Она на другом конце провода тихонько смеется, на экране моего компьютера возникает заставка: монреальская фотография маленькой коммунистки, которая никогда не улыбалась. Потом Надя продолжает:
– Я не переношу холода, даже и теперь не переношу. Но все-таки вашему описанию кое-чего недостает… чего сегодня уже нет.
– Например?
– Я бы ни в коем случае не хотела, чтобы кому-то показалось, будто я преуменьшаю трудности, которые выпали на нашу долю, но… как вам объяснить… Мы держались вместе. Воевали с общим врагом. Мы не позволяли нас затоптать. Нам надо было помогать друг другу, надо было как-то устраиваться, вот, например, люди отправляли детей с соседями в магазин, потому что тогда можно было купить больше молока или мяса — «в одни руки» отпускали определенное количество продуктов. И… я знаю, вам это покажется несущественным, но в очередях мы проводили столько времени, что заводили там романы, и, собираясь идти за покупками, девушки душились и красились. Старики там собирались отдельно, они раскладывали походные стульчики, играли в карты… Понятно, это мелочи. Хотя… мелочи – или способ выжить?
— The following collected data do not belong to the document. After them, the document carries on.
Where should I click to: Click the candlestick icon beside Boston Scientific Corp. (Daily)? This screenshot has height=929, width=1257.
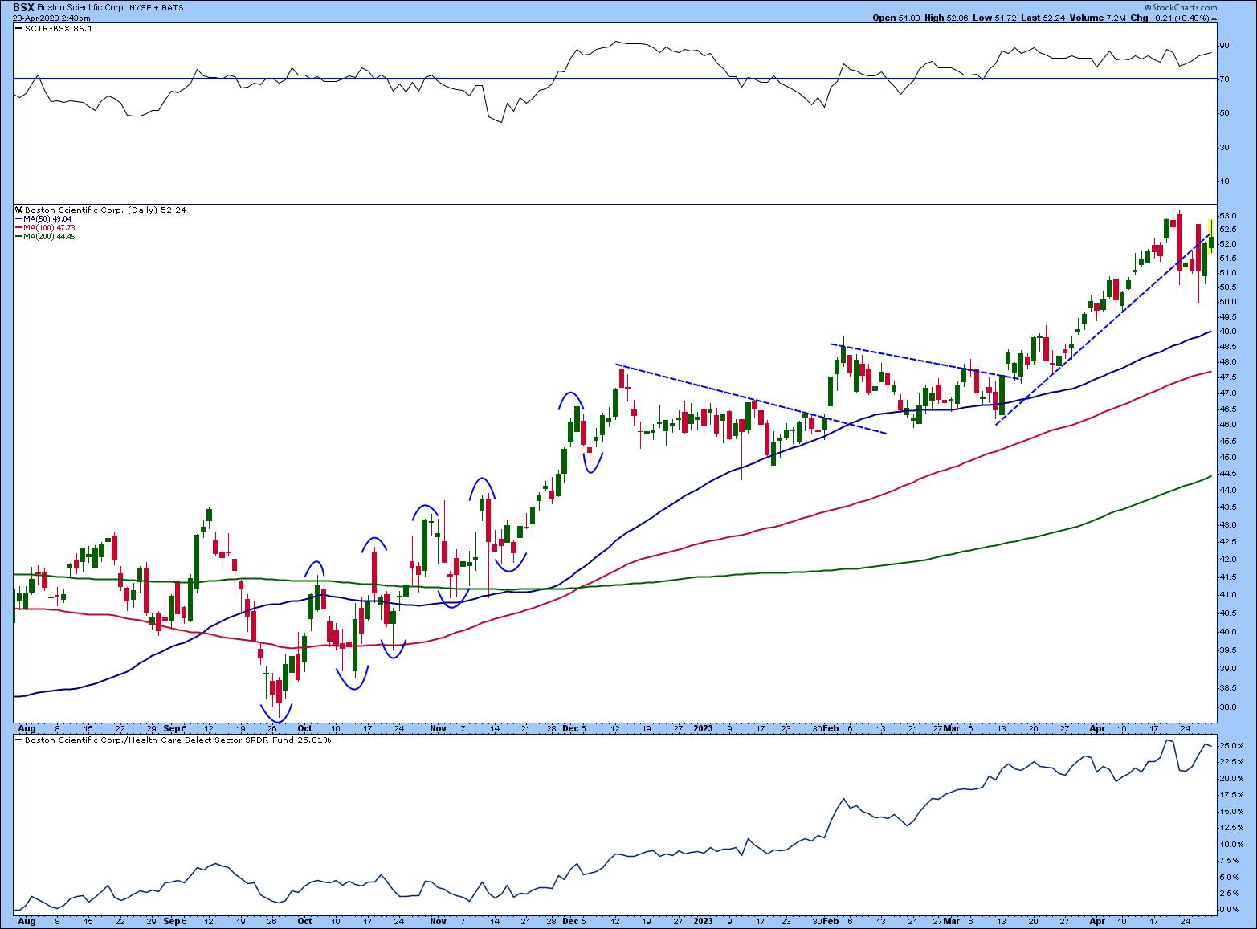[19, 210]
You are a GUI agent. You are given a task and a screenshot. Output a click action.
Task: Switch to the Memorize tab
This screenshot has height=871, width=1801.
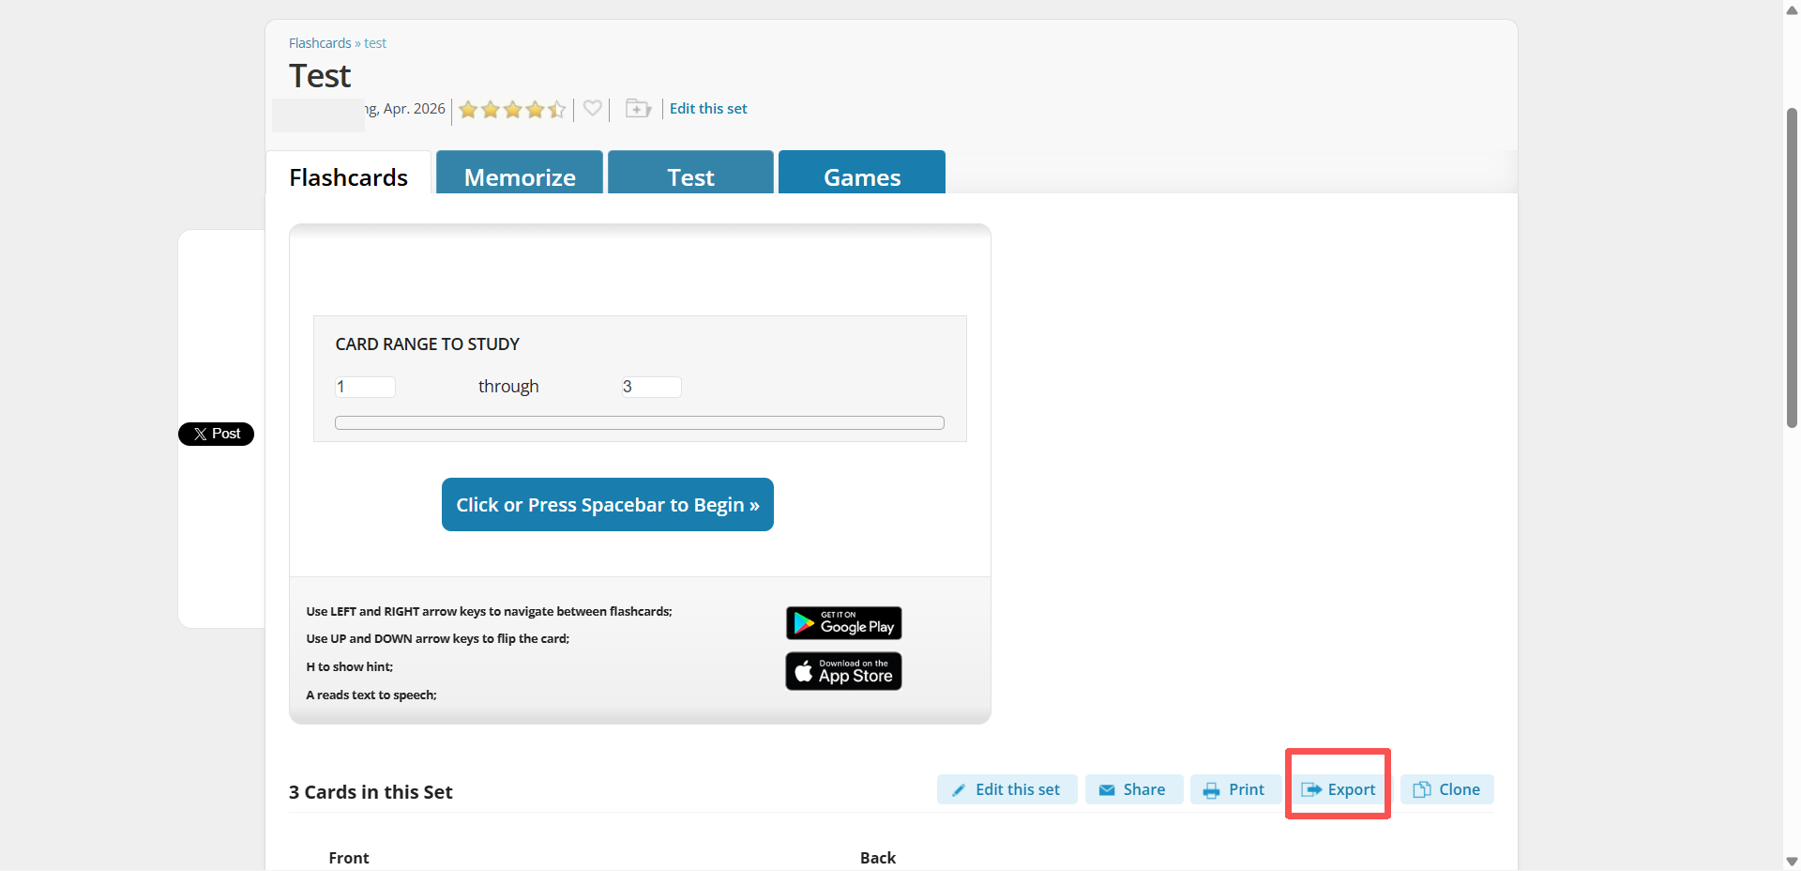click(520, 173)
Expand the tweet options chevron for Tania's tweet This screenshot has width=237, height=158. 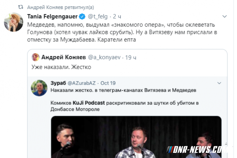[x=225, y=17]
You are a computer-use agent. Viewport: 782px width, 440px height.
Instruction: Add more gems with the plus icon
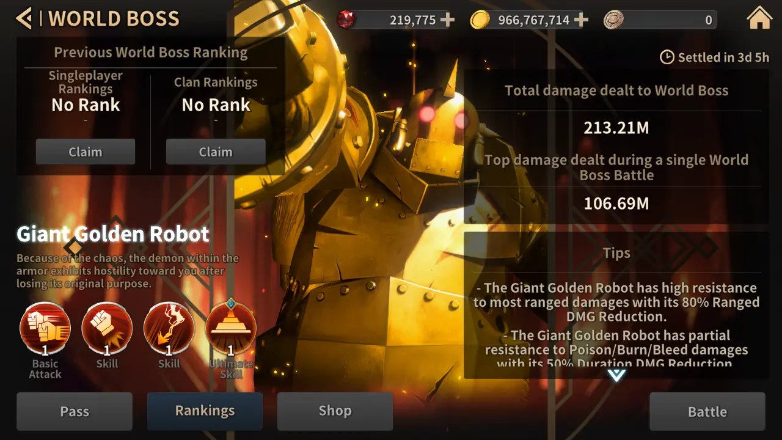click(x=448, y=20)
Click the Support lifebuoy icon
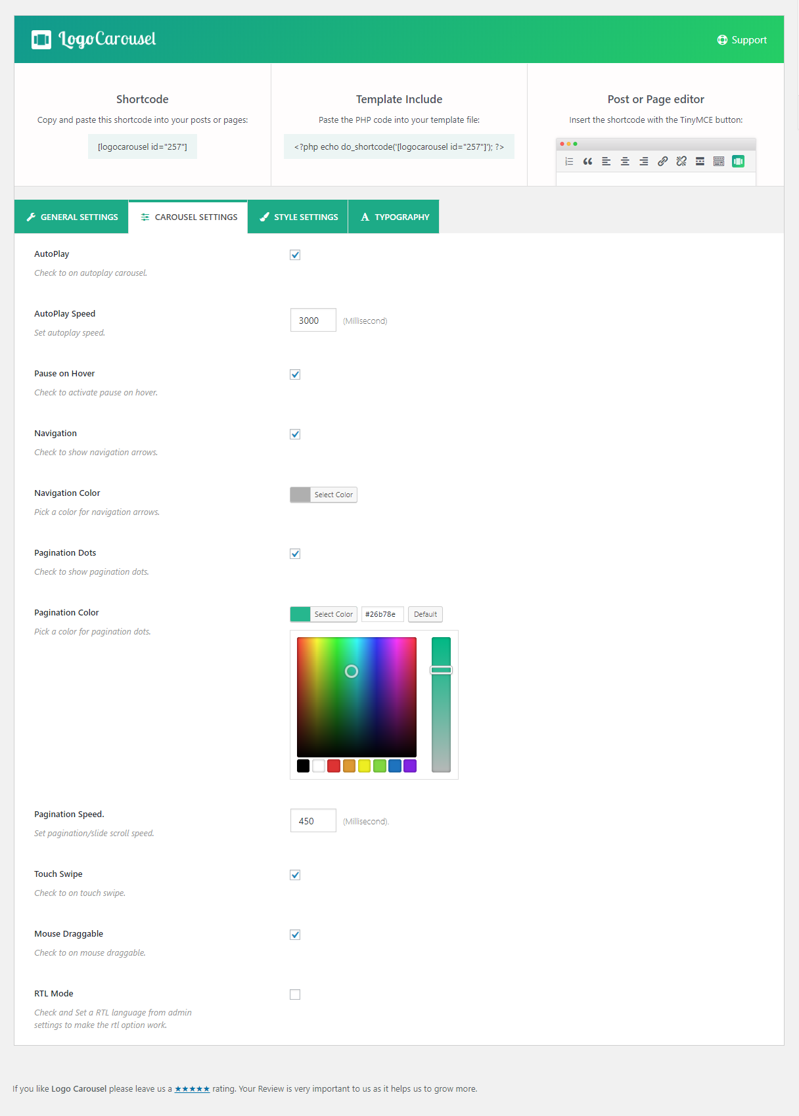The width and height of the screenshot is (799, 1116). [722, 40]
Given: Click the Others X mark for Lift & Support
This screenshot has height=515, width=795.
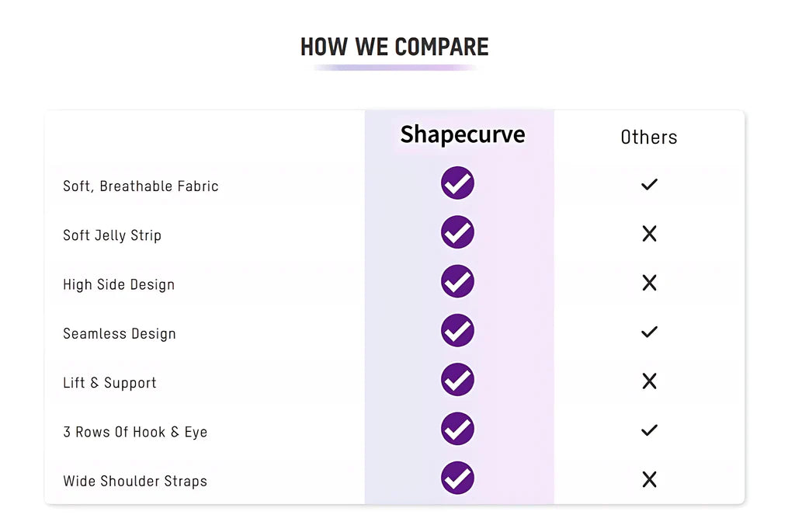Looking at the screenshot, I should point(649,381).
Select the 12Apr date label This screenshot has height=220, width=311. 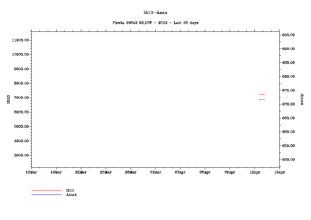[254, 172]
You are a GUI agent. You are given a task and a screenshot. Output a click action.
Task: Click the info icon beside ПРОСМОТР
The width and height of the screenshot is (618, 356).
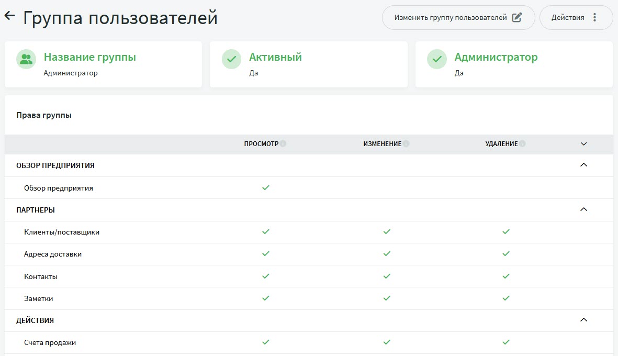pos(283,144)
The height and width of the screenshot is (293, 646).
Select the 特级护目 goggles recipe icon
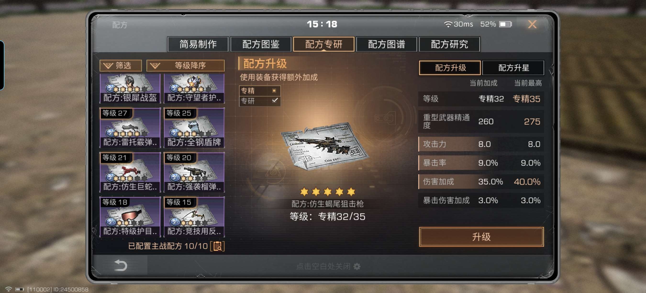(x=130, y=217)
И еще другое, о чем вам тоже никто не расскажет, потому что это не впечатляет, но… если кому-то удавалось посмотреть иностранный фильм, кстати нередко французский, тот, кому повезло, считал своим нравственным долгом пересказать его во всех подробностях друзьям, и, чтобы поделиться этим счастьем, надо было запоминать удачные реплики, костюмы – словом, все, что было на экране…
– Не могли бы вы записать для меня ваши воспоминания о повседневной жизни в восьмидесятые? – прошу я Надю.
– Вы невозможный человек, – вздыхает она, – мы об этом говорили тысячу раз…
Но поскольку я настаиваю, она едко замечает:
– Хорошими воспоминаниями я с вами делиться не стану – знаю, что они вас не интересуют!
А дней десять спустя я получаю от нее мейлом вот это:
«Извините, я записала все в полном беспорядке! Мы собирали западную подарочную бумагу и упаковки – чем больше они блестели, тем больше ценились. Готовили по ночам, потому что в другое время не было газа. В год, когда канадцы проводили кастинг, выбирая, кто сыграет меня в фильме о моей жизни, мне не разрешили выехать за пределы Румынии, чтобы попасть на съемки. В начале восьмидесятых все везли из Китая, и я помню китайские консервы – мандарины в сиропе. Мы смотрели болгарское телевидение, даже если ничего не понимали, потому что наши патриотические программы смотреть было невыносимо, а их ведущая новостей подмигивала нам и здоровалась по-румынски! Чернобыль… нам сказали: все будет хорошо, достаточно очень тщательно мыть фрукты и овощи… но у вас, я думаю, было то же самое? И еще одна вещь, которая, может быть, не в тему, ну и пусть: я не могу понять современных людей, которым хочется, чтобы с помощью их айфонов всегда можно было определить, где они находятся!»